* begin MATERIAL SUPPLIED *
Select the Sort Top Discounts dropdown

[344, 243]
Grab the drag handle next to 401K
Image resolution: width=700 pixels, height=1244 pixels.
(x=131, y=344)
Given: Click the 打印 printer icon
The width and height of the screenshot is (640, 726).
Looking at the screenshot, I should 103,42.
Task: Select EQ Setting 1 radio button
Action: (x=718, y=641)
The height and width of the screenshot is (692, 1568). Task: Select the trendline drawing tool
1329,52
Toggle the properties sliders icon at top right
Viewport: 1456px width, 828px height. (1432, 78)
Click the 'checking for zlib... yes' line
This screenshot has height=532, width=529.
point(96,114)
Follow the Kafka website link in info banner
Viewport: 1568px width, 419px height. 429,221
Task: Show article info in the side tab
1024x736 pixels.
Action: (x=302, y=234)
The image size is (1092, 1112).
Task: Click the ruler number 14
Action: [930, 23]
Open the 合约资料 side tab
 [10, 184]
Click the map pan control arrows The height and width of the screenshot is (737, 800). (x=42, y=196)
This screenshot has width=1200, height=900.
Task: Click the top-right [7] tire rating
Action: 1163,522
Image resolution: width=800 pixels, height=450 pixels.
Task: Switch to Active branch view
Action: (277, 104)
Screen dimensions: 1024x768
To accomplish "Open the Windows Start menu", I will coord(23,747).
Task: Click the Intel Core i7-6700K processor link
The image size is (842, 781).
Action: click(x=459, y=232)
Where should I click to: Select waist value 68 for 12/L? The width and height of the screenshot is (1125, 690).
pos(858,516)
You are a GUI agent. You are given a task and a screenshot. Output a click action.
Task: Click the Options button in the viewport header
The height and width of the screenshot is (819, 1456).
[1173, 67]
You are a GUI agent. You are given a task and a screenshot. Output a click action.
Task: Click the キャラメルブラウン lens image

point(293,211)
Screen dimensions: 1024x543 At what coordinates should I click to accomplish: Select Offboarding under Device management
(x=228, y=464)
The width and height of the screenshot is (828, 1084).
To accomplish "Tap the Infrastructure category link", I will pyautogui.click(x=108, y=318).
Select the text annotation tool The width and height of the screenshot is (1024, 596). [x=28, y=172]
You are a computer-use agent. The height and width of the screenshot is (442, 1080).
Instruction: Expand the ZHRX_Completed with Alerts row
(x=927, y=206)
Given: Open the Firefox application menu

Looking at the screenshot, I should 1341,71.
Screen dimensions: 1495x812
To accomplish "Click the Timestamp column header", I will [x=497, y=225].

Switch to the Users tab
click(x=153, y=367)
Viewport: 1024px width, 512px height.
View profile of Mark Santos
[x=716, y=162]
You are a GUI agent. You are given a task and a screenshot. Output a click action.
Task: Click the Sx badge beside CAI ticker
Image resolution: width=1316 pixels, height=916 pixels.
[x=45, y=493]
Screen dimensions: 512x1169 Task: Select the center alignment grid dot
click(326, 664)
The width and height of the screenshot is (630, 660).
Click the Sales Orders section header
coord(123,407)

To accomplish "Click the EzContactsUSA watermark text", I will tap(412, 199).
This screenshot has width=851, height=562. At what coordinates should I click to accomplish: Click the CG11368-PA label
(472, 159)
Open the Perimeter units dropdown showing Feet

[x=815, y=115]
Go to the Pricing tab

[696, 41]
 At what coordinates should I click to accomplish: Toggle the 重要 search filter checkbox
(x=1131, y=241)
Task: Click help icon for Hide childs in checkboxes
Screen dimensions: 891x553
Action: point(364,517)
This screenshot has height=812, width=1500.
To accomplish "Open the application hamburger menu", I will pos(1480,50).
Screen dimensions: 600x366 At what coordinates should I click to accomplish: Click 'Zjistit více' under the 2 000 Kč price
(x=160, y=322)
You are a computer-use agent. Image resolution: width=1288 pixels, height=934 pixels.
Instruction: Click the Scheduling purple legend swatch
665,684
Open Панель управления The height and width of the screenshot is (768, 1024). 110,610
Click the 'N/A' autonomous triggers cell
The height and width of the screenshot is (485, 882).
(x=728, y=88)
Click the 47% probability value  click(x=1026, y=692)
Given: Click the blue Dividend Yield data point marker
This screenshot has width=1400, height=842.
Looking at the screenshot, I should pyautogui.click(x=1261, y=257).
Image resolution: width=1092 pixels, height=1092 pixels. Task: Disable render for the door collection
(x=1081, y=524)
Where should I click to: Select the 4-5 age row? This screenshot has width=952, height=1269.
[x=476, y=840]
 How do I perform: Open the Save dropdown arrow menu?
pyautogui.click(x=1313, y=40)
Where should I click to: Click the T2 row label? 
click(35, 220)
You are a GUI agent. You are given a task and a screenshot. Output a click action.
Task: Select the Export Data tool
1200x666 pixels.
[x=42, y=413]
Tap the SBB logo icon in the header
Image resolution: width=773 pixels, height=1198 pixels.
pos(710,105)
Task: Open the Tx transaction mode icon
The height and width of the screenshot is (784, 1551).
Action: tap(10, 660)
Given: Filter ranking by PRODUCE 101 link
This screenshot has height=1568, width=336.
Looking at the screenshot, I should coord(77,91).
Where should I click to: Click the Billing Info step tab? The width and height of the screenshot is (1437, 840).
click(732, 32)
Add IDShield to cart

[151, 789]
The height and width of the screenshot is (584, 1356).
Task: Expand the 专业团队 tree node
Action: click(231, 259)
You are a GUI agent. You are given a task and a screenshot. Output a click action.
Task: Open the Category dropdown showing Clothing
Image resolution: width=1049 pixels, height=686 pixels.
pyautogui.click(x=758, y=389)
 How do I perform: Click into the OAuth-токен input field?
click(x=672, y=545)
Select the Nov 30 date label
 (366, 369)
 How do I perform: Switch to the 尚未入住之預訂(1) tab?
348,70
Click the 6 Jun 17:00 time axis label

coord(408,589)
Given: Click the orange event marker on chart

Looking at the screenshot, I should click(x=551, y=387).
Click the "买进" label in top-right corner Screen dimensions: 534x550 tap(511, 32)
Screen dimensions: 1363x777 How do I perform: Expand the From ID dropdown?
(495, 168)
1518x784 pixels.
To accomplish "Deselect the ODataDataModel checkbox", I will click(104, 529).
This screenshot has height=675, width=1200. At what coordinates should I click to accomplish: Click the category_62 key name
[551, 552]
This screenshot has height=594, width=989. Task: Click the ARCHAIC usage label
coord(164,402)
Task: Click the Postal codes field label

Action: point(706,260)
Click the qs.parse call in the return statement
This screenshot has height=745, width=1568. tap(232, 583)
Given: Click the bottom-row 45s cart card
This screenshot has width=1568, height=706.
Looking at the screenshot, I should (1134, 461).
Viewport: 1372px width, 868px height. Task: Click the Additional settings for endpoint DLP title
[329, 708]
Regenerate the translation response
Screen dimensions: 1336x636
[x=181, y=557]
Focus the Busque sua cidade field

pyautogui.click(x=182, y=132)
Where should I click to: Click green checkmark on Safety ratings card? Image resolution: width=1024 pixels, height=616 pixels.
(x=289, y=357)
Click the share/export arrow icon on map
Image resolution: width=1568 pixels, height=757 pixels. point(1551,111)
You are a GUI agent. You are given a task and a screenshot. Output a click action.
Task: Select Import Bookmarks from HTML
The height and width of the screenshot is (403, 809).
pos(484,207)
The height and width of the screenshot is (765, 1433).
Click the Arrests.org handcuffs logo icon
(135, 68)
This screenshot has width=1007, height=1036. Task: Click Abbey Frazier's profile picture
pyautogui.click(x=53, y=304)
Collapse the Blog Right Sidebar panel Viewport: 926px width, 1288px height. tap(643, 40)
* end MATERIAL SUPPLIED *
• **PROBLEM DESCRIPTION**
Reproduce all of the records above, substituting "screen assistant" for every occurrence of "GUI agent" and leaving everything else unchanged.

• **FULL SOLUTION**
Select the Sort Top Discounts dropdown

[344, 243]
Grab the drag handle next to 401K
Image resolution: width=700 pixels, height=1244 pixels.
(x=131, y=344)
Given: Click the 打印 printer icon
The width and height of the screenshot is (640, 726).
Looking at the screenshot, I should 103,42.
Task: Select EQ Setting 1 radio button
Action: (x=718, y=641)
The height and width of the screenshot is (692, 1568). Task: Select the trendline drawing tool
1329,52
Toggle the properties sliders icon at top right
Viewport: 1456px width, 828px height. (1432, 78)
Click the 'checking for zlib... yes' line
This screenshot has height=532, width=529.
point(96,114)
Follow the Kafka website link in info banner
Viewport: 1568px width, 419px height. 429,221
Task: Show article info in the side tab
1024x736 pixels.
Action: (x=302, y=234)
The image size is (1092, 1112).
Task: Click the ruler number 14
Action: [930, 23]
Open the 合约资料 side tab
 [10, 184]
Click the map pan control arrows The height and width of the screenshot is (737, 800). (x=42, y=196)
This screenshot has width=1200, height=900.
Task: Click the top-right [7] tire rating
Action: 1163,522
Image resolution: width=800 pixels, height=450 pixels.
Task: Switch to Active branch view
Action: (277, 104)
Screen dimensions: 1024x768
To accomplish "Open the Windows Start menu", I will coord(23,747).
Task: Click the Intel Core i7-6700K processor link
The image size is (842, 781).
Action: click(x=459, y=232)
Where should I click to: Select waist value 68 for 12/L? The width and height of the screenshot is (1125, 690).
pos(858,516)
You are a screen assistant. You are given a task and a screenshot. Output a click action.
Task: Click the Options button in the viewport header
The height and width of the screenshot is (819, 1456).
[1173, 67]
You are a screen assistant. You are given a task and a screenshot. Output a click action.
Task: Click the キャラメルブラウン lens image

point(293,211)
Screen dimensions: 1024x543 At what coordinates should I click to accomplish: Select Offboarding under Device management
(x=228, y=464)
The width and height of the screenshot is (828, 1084).
To accomplish "Tap the Infrastructure category link", I will pyautogui.click(x=108, y=318).
Select the text annotation tool The width and height of the screenshot is (1024, 596). [x=28, y=172]
You are a computer-use agent. The height and width of the screenshot is (442, 1080).
Instruction: Expand the ZHRX_Completed with Alerts row
(x=927, y=206)
Given: Open the Firefox application menu

Looking at the screenshot, I should 1341,71.
Screen dimensions: 1495x812
To accomplish "Click the Timestamp column header", I will [x=497, y=225].

Switch to the Users tab
click(x=153, y=367)
Viewport: 1024px width, 512px height.
View profile of Mark Santos
[x=716, y=162]
You are a screen assistant. You are given a task and a screenshot. Output a click action.
Task: Click the Sx badge beside CAI ticker
Image resolution: width=1316 pixels, height=916 pixels.
[x=45, y=493]
Screen dimensions: 512x1169 Task: Select the center alignment grid dot
click(326, 664)
The width and height of the screenshot is (630, 660).
Click the Sales Orders section header
coord(123,407)

To accomplish "Click the EzContactsUSA watermark text", I will tap(412, 199).
This screenshot has width=851, height=562. At what coordinates should I click to accomplish: Click the CG11368-PA label
(472, 159)
Open the Perimeter units dropdown showing Feet

[x=815, y=115]
Go to the Pricing tab

[696, 41]
 At what coordinates should I click to accomplish: Toggle the 重要 search filter checkbox
(x=1131, y=241)
Task: Click help icon for Hide childs in checkboxes
Screen dimensions: 891x553
Action: point(364,517)
This screenshot has height=812, width=1500.
To accomplish "Open the application hamburger menu", I will pos(1480,50).
Screen dimensions: 600x366 At what coordinates should I click to accomplish: Click 'Zjistit více' under the 2 000 Kč price
(x=160, y=322)
You are a computer-use agent. Image resolution: width=1288 pixels, height=934 pixels.
Instruction: Click the Scheduling purple legend swatch
665,684
Open Панель управления The height and width of the screenshot is (768, 1024). 110,610
Click the 'N/A' autonomous triggers cell
The height and width of the screenshot is (485, 882).
(x=728, y=88)
Click the 47% probability value  click(x=1026, y=692)
Given: Click the blue Dividend Yield data point marker
This screenshot has width=1400, height=842.
Looking at the screenshot, I should pyautogui.click(x=1261, y=257).
Image resolution: width=1092 pixels, height=1092 pixels. Task: Disable render for the door collection
(x=1081, y=524)
Where should I click to: Select the 4-5 age row? This screenshot has width=952, height=1269.
[x=476, y=840]
 How do I perform: Open the Save dropdown arrow menu?
pyautogui.click(x=1313, y=40)
Where should I click to: Click the T2 row label? 
click(35, 220)
You are a screen assistant. You are given a task and a screenshot. Output a click action.
Task: Select the Export Data tool
1200x666 pixels.
[x=42, y=413]
Tap the SBB logo icon in the header
Image resolution: width=773 pixels, height=1198 pixels.
pos(710,105)
Task: Open the Tx transaction mode icon
The height and width of the screenshot is (784, 1551).
Action: tap(10, 660)
Given: Filter ranking by PRODUCE 101 link
This screenshot has height=1568, width=336.
Looking at the screenshot, I should coord(77,91).
Where should I click to: Click the Billing Info step tab? The width and height of the screenshot is (1437, 840).
click(732, 32)
Add IDShield to cart

[151, 789]
The height and width of the screenshot is (584, 1356).
Task: Expand the 专业团队 tree node
Action: click(231, 259)
You are a screen assistant. You are given a task and a screenshot. Output a click action.
Task: Open the Category dropdown showing Clothing
Image resolution: width=1049 pixels, height=686 pixels.
pyautogui.click(x=758, y=389)
 How do I perform: Click into the OAuth-токен input field?
click(x=672, y=545)
Select the Nov 30 date label
 (366, 369)
 How do I perform: Switch to the 尚未入住之預訂(1) tab?
348,70
Click the 6 Jun 17:00 time axis label

coord(408,589)
Given: Click the orange event marker on chart

Looking at the screenshot, I should click(x=551, y=387).
Click the "买进" label in top-right corner Screen dimensions: 534x550 tap(511, 32)
Screen dimensions: 1363x777 How do I perform: Expand the From ID dropdown?
(495, 168)
1518x784 pixels.
To accomplish "Deselect the ODataDataModel checkbox", I will click(104, 529).
This screenshot has height=675, width=1200. At what coordinates should I click to accomplish: Click the category_62 key name
[551, 552]
This screenshot has height=594, width=989. Task: Click the ARCHAIC usage label
coord(164,402)
Task: Click the Postal codes field label

Action: point(706,260)
Click the qs.parse call in the return statement
This screenshot has height=745, width=1568. tap(232, 583)
Given: Click the bottom-row 45s cart card
This screenshot has width=1568, height=706.
Looking at the screenshot, I should (1134, 461).
Viewport: 1372px width, 868px height. Task: Click the Additional settings for endpoint DLP title
[329, 708]
Regenerate the translation response
Screen dimensions: 1336x636
[x=181, y=557]
Focus the Busque sua cidade field

pyautogui.click(x=182, y=132)
Where should I click to: Click green checkmark on Safety ratings card? Image resolution: width=1024 pixels, height=616 pixels.
(x=289, y=357)
Click the share/export arrow icon on map
Image resolution: width=1568 pixels, height=757 pixels. point(1551,111)
You are a screen assistant. You are given a task and a screenshot. Output a click action.
Task: Select Import Bookmarks from HTML
The height and width of the screenshot is (403, 809).
pos(484,207)
The height and width of the screenshot is (765, 1433).
Click the Arrests.org handcuffs logo icon
(135, 68)
This screenshot has width=1007, height=1036. Task: Click Abbey Frazier's profile picture
pyautogui.click(x=53, y=304)
Collapse the Blog Right Sidebar panel Viewport: 926px width, 1288px height. tap(643, 40)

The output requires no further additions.